If a man under sentence of death should be proved innocent before he fell into the hands of the executioners, he was, if a wissender, brought before the court, with a rope around his neck, wearing white gloves, carrying a green cross, and attended by two schoeffen; falling on his knees before the free graf he pleaded for mercy. The free graf, taking him by the hand, bade him rise, removed the rope from around his neck, and restored him to the grace and favor of the Feme. But one who was not a wissender had no rights! He merely escaped death, but there was no amend. The Emperor gave him “a reprieve of 100 years, 6 weeks and a day”—that was all; he was forever ineligible to become a schoeffe. Both processes were called the “entfemung” (“unfeming,” undoing of the Feme’s judgment).

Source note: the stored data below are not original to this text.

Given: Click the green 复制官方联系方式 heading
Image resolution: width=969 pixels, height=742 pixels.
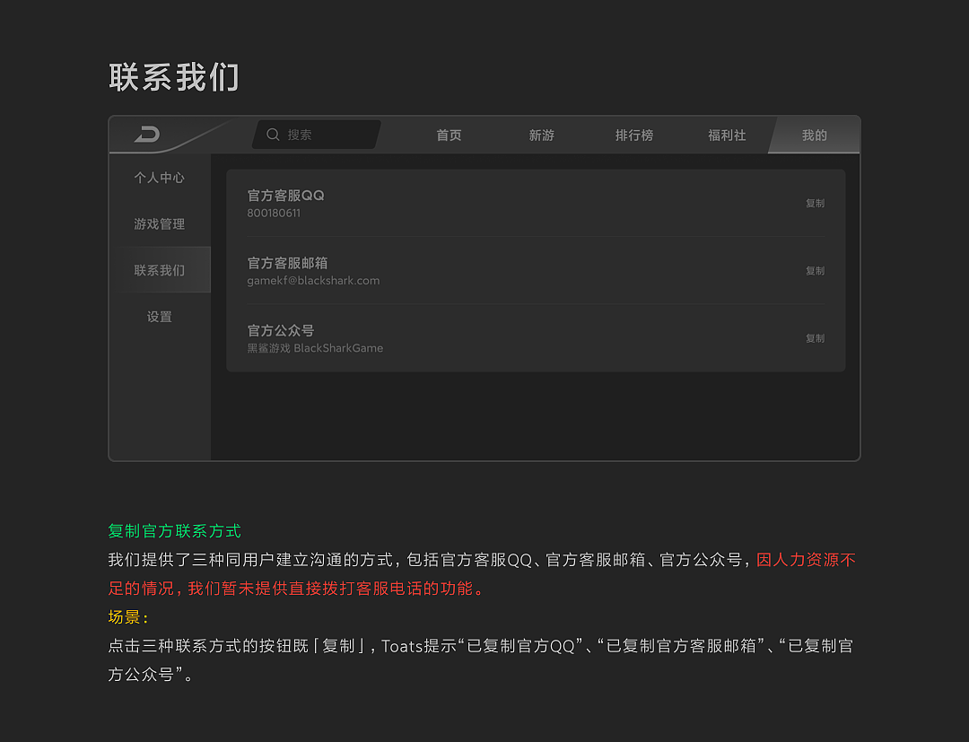Looking at the screenshot, I should [173, 530].
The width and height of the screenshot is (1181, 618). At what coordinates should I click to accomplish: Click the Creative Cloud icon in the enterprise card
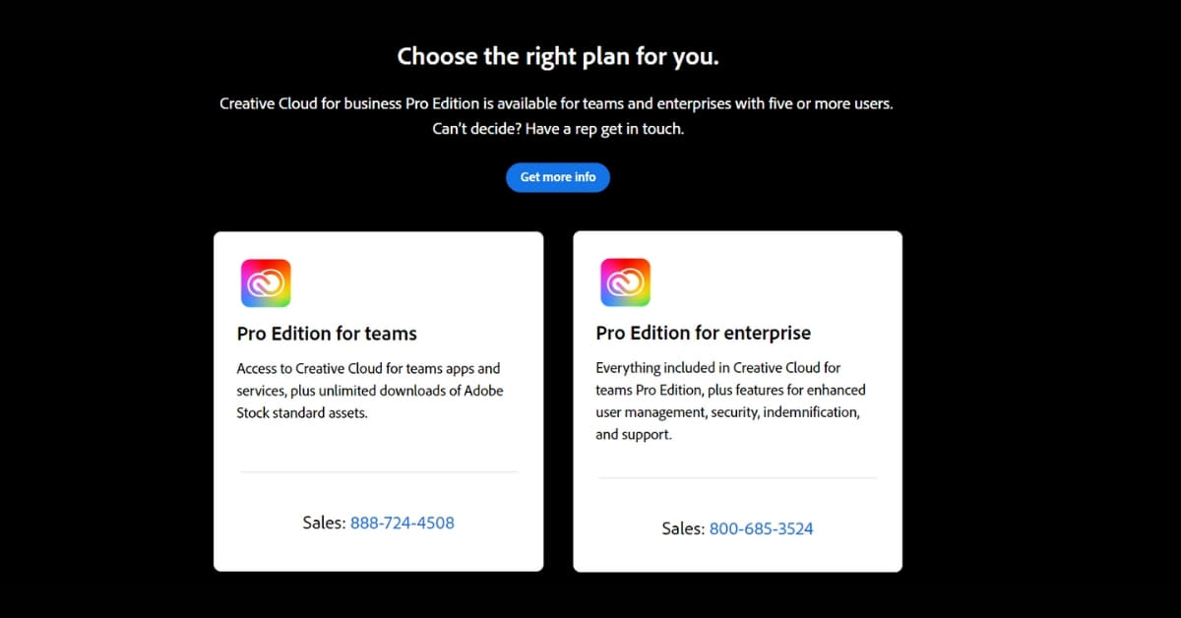click(625, 282)
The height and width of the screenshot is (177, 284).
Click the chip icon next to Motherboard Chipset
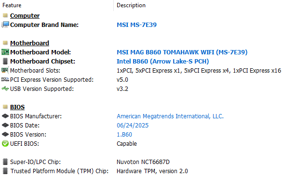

Many of the condemned, unable to procure the entfemung, ventured to appeal to the Emperor, the camera, the Pope, or a Church Council. But the Femgerichte never recognized such appeals, and protested strongly to the Emperor against them. They regarded the condemned as dead, and said that no one had the right “to awaken the dead.” The Emperor Sigmund could think of no means of saving a man under condemnation, except by taking him into his own service, for the Femgerichte did not care to take measures against officials of the Kaiser and the empire. Women, too, as well as aged men and children, were excepted from the cognizance of the Feme, also, in theory, Jews, for Jews were “servants of the Emperor’s bedchamber”; ecclesiastics, also, for they could in the Middle Age be tried only in the spiritual courts; but in the 15th century the Feme disregarded these provisions, and summoned both Jews and ecclesiastics.
3. THE END OF THE FEME.
But the Initiates of the Red Earth league met the fate that overtakes all movements that lag behind the times. The Feme did by no means render in the days of “faustrecht” (fist-right, the rule of the stronger) so great services as it has been credited with: never was the insecurity of life and property so great as when the Femgerichte were most flourishing. If the extension of the Feme beyond the borders of Westphalia was a wrong, that wrong became aggravated through the excessive secrecy of the tribunals. The Feme degenerated steadily, and the respect in which it was held declined in equal degree. The free grafs forgot the fair promise of their original institution—that their function was to protect innocence against the machinations of bad men. They, and especially the presidents of courts, enriched themselves with fees for admission of new members, with costs of court, with fines and fees, and even with moneys got by extortion and oppression. They delayed trials, condemned innocent persons, overstepped the limits of their jurisdiction so as to condemn to death the entire male population (over 18 years) of a town, for not obeying a summons. The opposition to the Femgerichte culminated in the decree of the Emperor Maximilian I. creating the supreme court of judicature (kammergericht), which left no further excuse for protecting the free courts. The applications for admission to the Feme soon grew less, and at last ceased. The princes changed the free courts into ordinary tribunals, or abolished them. At the end of the 16th century a capital execution by a Femgericht was a thing unknown; at the end of the 17th these courts had nearly all disappeared. But even when Westphalia was a Napoleonic kingdom there were still living some schoeffen, and not till the decade 1880–90 did the last free graf disappear, “taking with him to the grave the secret of the countersign.” The existence of the Feme is still commemorated by the stone judgment seats under the lindens; and the branches overhead are still whispering the story of the redoubtable Wissende of the Red Earth country.